Kutipan untuk Dibaca:
Tidak ada perubahan kebijakan yang dia maksud adalah tetap mempertahankan PP No 36/2021, produk hukum turunan UU No 11/2020 tentang Cipta Kerja. Menurut dia, PP No 36/2021 sudah jadi konsensus.
Sebelumnya, Ketua Umum Asosiasi Pengusaha Indonesia (Apindo) Hariyadi Sukamdani melalui keterangan tertulis mengatakan, UU No 11/2020 dan semua aturan turunannya harus tetap diberlakukan dengan disertai pengawasan yang intensif oleh pemerintah.
Menurut dia, kebijakan yang tak konsisten dapat menimbulkan ketidakpercayaan investor terhadap iklim usaha di Indonesia. Hal itu juga jadi preseden yang tidak baik dalam penyelenggaraan pemerintahan.

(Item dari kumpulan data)
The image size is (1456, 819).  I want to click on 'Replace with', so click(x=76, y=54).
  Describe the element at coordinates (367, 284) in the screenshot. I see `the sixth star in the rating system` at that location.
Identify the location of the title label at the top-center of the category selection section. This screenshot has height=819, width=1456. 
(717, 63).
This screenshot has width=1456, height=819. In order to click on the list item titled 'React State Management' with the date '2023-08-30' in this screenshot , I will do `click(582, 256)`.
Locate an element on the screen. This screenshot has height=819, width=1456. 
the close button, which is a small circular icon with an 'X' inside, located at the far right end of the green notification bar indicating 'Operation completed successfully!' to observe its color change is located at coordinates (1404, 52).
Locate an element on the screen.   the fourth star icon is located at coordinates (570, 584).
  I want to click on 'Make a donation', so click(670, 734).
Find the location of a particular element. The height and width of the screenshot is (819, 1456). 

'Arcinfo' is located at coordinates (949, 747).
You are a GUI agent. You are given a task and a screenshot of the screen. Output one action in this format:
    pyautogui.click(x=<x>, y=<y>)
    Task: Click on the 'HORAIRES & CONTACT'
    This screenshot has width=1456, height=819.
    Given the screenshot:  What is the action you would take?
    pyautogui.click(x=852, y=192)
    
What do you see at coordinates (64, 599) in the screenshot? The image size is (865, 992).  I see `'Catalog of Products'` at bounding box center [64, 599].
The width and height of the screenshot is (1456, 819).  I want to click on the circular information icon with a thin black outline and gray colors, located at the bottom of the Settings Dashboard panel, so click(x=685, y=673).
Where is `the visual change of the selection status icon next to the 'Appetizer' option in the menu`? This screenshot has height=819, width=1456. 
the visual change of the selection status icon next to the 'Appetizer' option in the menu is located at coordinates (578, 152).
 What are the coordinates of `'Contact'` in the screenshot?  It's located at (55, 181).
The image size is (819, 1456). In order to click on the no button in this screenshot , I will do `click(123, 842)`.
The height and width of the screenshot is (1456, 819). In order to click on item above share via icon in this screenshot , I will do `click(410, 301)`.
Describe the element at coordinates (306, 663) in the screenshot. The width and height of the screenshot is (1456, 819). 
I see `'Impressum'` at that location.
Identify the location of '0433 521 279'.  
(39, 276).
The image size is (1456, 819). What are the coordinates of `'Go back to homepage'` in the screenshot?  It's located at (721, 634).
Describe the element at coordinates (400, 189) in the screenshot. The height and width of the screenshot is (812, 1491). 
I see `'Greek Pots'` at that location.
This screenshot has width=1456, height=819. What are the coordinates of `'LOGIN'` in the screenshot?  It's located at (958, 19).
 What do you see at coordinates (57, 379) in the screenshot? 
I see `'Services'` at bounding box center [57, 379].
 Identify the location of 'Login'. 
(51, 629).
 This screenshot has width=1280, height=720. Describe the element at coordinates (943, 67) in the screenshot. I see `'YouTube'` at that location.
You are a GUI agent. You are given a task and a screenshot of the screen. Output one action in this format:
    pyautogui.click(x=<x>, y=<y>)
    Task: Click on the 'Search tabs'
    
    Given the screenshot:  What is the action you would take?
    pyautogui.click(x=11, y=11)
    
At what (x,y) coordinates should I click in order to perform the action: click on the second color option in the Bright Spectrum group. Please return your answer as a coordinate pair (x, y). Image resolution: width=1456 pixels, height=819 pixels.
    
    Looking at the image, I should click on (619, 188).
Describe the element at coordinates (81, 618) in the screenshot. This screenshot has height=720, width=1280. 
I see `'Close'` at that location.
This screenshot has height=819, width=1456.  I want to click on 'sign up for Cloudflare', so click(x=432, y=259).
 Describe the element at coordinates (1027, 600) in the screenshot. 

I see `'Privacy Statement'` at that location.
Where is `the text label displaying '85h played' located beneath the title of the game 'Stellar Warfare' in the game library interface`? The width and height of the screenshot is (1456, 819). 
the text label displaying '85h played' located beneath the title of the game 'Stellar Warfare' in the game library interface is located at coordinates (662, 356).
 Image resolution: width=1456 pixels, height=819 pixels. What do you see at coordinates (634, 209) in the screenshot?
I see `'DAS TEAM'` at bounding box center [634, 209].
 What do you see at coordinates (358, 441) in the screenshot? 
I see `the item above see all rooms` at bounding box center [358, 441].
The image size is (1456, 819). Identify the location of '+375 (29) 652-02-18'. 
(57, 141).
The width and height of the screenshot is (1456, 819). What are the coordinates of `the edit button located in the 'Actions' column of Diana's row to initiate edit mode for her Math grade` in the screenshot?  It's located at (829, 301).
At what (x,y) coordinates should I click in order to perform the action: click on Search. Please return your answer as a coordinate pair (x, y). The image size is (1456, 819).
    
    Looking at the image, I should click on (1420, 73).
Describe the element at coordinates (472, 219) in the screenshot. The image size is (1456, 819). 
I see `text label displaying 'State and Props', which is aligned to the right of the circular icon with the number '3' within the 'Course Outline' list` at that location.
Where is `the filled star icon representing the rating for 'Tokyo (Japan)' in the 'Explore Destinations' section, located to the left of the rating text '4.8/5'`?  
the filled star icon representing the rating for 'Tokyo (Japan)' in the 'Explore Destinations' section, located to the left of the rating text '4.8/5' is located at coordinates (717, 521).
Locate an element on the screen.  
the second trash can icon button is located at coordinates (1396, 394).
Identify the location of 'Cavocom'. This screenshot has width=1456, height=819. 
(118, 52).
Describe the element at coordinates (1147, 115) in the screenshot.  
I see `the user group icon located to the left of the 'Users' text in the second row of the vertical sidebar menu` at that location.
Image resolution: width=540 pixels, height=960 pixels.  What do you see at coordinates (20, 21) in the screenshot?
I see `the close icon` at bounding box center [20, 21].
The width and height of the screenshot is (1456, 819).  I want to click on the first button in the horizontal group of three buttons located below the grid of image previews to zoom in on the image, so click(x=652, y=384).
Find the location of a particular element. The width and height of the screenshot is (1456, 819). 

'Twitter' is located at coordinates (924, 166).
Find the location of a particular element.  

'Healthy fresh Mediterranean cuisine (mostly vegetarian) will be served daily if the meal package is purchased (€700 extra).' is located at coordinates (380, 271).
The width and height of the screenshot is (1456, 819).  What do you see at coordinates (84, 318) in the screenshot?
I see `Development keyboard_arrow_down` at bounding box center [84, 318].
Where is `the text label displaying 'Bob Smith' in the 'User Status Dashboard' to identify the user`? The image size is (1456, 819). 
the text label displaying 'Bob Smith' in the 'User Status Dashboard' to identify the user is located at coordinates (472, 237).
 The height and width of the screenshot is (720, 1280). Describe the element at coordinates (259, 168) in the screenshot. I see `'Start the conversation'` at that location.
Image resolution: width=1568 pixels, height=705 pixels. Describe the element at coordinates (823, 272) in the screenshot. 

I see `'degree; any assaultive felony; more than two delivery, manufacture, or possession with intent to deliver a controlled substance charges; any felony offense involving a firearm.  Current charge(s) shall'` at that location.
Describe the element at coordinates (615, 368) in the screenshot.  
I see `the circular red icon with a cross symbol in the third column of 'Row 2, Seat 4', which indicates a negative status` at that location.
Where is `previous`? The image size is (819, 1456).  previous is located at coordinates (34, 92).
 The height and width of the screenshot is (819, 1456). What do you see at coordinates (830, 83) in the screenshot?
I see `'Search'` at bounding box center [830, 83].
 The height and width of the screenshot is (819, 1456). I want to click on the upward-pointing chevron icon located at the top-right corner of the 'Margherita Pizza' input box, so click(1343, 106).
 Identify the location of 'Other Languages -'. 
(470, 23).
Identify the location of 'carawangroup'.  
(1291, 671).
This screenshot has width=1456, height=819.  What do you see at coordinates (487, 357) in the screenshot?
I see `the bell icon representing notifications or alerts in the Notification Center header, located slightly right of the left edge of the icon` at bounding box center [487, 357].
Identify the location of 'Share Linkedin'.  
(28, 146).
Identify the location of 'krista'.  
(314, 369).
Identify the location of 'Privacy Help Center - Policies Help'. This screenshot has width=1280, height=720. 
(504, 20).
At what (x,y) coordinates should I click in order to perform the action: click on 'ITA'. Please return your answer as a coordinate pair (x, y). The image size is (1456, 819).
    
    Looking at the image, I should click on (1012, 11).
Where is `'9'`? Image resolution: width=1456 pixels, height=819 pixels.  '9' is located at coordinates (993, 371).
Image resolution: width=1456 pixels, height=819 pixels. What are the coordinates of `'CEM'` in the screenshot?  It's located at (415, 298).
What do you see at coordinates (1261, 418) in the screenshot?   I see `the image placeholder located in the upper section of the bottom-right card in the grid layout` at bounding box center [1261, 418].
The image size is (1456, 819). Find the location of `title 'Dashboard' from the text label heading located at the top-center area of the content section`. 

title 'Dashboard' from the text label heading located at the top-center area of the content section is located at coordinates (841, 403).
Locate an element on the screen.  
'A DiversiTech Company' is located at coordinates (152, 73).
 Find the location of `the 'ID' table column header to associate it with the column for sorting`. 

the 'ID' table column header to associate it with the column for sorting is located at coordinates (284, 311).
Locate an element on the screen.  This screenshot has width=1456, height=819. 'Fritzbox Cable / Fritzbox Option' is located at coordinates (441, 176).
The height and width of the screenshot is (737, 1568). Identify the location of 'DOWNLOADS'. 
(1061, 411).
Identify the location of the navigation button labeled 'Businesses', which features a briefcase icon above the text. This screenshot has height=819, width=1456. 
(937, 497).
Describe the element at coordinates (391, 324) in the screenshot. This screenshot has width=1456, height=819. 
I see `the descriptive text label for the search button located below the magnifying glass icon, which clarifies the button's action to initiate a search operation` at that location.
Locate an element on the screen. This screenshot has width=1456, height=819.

Soal Telaah:
a) Sebutkan setiap singkatan berawalan huruf kapital yang dipakai dalam kutipan tentang PP No 36/2021, masing-masing satu kali.
b) Ringkas paragraf dalam kutipan tentang PP No 36/2021 yang diawali "Sebelumnya, Ketua Umum" menjadi satu kalimat pendek tanpa menghilangkan fakta utamanya.
c) Teruskan kutipan tentang PP No 36/2021 mulai dari sesudah kalimat terakhirnya.

Jawaban Bernomor:
a) PP, No, UU, Apindo

b) Lewat keterangan tertulis, Ketua Umum Apindo Hariyadi Sukamdani menyatakan UU No 11/2020 beserta seluruh aturan turunannya harus tetap berlaku dengan pengawasan intensif dari pemerintah.

c)
”Kami perlu mengingatkan agar pemerintah dapat mengantisipasi apabila pada akhirnya keputusan ini berakibat terhadap menurunnya investasi, meningkatnya angka pengangguran, dan pada akhirnya meningkatkan angka kemiskinan,” tutur Hariyadi (Kompas, 19/11/2022).
Apresiasi
Menurut Sekretaris Jenderal Organisasi Pekerja Seluruh Indonesia Timboel Siregar, formula penghitungan di Permenaker No 18/2022 lebih baik dibandingkan dengan PP No 36/2021. Setidaknya, dengan rumus baru ini, kenaikan upah minimum 2023 bisa di atas inflasi yang terjadi pada 2022.
Presiden Konfederasi Serikat Pekerja Indonesia (KSPI) Said Iqbal, saat konferensi pers, Minggu (20/11/2022), juga mengapresiasi pemerintah yang akhirnya tidak menggunakan PP No 36/2021. Pihaknya berharap pemerintah daerah segera mengikuti amanat Permenaker No 18/2022.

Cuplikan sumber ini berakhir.